Selasa 9 Ramadhan 1445 - 19 Maret 2024
Indonesian

HUKUM WADAH YANG DILAPISI PERAK DAN MENJADIKANNYA SEBAGAI HADIAH

Pertanyaan

Baru-baru ini saya mendapat berbagai hadiah perkawinan, akan tetapi sebagiannya tidak sesuai dengan sunnah, seperti gambar makhluk bernyawa, sebagiannya dalam bentuk patung, atau wadah terbuat dari perak, dan seterusnya. Bolehkan saya menjadikan barang-barang tersebut sebagai hadiah? Atauhkan barang-barang tersebut harus saya musnahkan saja? Demikian pula, apakah termasuk perkara yang dibolehkan jikalau hadiah yang diberikan orang kepada kita, lalu kita hadiahkan lagi (ke orang lain)? Misalnya, teman-teman saya banyak yang memberi saya hadiah berupa wadah salad, dan saya tidak membutuhkan seluruhnya. Apakah dibolehkan bagi saya menghadiahkan sebagiannya kepada orang lain? Semoga Allah membalas anda dengan kebaikan.

Teks Jawaban

Alhamdulillah.

Sesungguhnya petunjuk Rasulullah shallallahu alaihi wa sallam mengajarkan untuk menghapus gambar (makhluk bernyawa) dan meruntuhkan patung-patung, berdasarkan hadits Abu Hayyaj Al-Asadi, dia berkata, 'Ali bin Abi Thalib berkata, maukah engkau aku utus dengan pesan seperti pesan yang Rasulullah shallallahu sampaikan ketika mengutusku, (yaitu), jangan biarkan patung berdiri kecuali engkau robohkan, juga jangan (biarkan) kuburan yang tinggi engkau biarkan kecuali engkau ratakan." (HR. Muslim, no. 1609)

Karena itu, diperintahkan menghapus dan melenyapkan gambar makhluk bernyawa.

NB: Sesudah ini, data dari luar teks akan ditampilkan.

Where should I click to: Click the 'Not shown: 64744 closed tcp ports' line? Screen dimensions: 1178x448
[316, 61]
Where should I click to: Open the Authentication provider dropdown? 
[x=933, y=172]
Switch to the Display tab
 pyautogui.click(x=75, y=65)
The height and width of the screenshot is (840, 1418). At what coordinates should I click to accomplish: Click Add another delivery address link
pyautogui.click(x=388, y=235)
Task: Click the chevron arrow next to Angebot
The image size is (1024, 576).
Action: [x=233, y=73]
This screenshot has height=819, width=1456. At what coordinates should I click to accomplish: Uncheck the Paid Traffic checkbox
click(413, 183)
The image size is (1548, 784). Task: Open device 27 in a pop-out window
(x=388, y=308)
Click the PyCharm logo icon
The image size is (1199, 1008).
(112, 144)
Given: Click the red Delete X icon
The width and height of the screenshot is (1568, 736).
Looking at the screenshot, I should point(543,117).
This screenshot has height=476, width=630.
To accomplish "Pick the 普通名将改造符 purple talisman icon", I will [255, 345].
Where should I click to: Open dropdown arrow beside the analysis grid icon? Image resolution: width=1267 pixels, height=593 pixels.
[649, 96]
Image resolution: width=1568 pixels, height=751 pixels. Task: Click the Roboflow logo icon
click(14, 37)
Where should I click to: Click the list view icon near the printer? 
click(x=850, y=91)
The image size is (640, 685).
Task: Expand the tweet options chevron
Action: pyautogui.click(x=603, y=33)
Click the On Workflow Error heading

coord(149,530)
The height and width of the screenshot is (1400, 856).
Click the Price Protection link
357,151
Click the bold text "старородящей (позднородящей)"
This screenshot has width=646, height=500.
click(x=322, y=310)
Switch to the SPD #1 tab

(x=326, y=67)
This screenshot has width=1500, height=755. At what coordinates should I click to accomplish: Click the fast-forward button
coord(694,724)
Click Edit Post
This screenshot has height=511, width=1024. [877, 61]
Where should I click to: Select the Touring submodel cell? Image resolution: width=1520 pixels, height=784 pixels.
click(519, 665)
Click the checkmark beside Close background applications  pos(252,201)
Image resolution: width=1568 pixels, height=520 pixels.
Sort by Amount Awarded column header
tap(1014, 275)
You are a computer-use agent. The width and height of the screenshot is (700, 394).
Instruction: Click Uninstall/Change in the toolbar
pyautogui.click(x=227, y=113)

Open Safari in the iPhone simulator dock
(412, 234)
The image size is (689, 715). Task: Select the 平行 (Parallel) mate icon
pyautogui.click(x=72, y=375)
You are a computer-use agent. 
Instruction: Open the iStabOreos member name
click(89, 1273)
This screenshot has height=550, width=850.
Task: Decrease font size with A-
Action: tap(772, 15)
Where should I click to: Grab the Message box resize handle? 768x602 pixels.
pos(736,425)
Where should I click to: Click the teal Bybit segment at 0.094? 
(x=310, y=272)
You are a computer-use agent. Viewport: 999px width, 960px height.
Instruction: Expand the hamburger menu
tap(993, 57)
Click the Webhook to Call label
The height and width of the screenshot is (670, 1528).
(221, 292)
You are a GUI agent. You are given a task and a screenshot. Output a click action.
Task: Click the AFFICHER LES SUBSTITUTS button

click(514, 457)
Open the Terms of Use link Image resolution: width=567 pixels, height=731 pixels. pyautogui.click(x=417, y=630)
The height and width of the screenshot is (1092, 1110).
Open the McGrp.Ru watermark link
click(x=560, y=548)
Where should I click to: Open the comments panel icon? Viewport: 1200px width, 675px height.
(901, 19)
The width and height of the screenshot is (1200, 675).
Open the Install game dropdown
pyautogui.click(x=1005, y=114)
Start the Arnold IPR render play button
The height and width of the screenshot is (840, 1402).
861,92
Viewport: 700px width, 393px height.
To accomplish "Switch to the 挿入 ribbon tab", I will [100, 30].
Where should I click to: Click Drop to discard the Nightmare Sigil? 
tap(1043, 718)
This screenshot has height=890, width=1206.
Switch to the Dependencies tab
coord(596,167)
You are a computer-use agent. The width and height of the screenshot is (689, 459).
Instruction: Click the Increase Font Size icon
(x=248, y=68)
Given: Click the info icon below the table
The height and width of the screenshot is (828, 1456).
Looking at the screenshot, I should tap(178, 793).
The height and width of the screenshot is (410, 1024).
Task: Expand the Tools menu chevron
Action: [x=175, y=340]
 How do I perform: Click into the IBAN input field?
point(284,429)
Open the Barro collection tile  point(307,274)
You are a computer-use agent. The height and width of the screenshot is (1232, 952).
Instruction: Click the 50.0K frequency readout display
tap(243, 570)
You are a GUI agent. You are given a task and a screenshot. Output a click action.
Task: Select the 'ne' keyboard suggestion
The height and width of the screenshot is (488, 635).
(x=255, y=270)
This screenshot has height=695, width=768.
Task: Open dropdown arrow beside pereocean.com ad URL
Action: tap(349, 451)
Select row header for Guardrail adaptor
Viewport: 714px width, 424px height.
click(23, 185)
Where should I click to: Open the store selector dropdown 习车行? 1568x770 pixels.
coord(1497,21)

Adapun perkakas yang disepuh dengan sepuhan perak, tidak boleh digunakan, berdasarkan sabda Rasulullah shallallahu alaihi wa sallam,

" الَّذِي يَشْرَبُ فِي آنِيَةِ الْفِضَّةِ إِنَّمَا يُجَرْجِرُ فِي بَطْنِهِ نَارَ جَهَنَّمَ . " رواه مسلم 3846

"Orang yang minum dari wadah perak, sesungguhnya dia sedang menyalakan api neraka di perutnya." (HR. Muslim, no. 3846)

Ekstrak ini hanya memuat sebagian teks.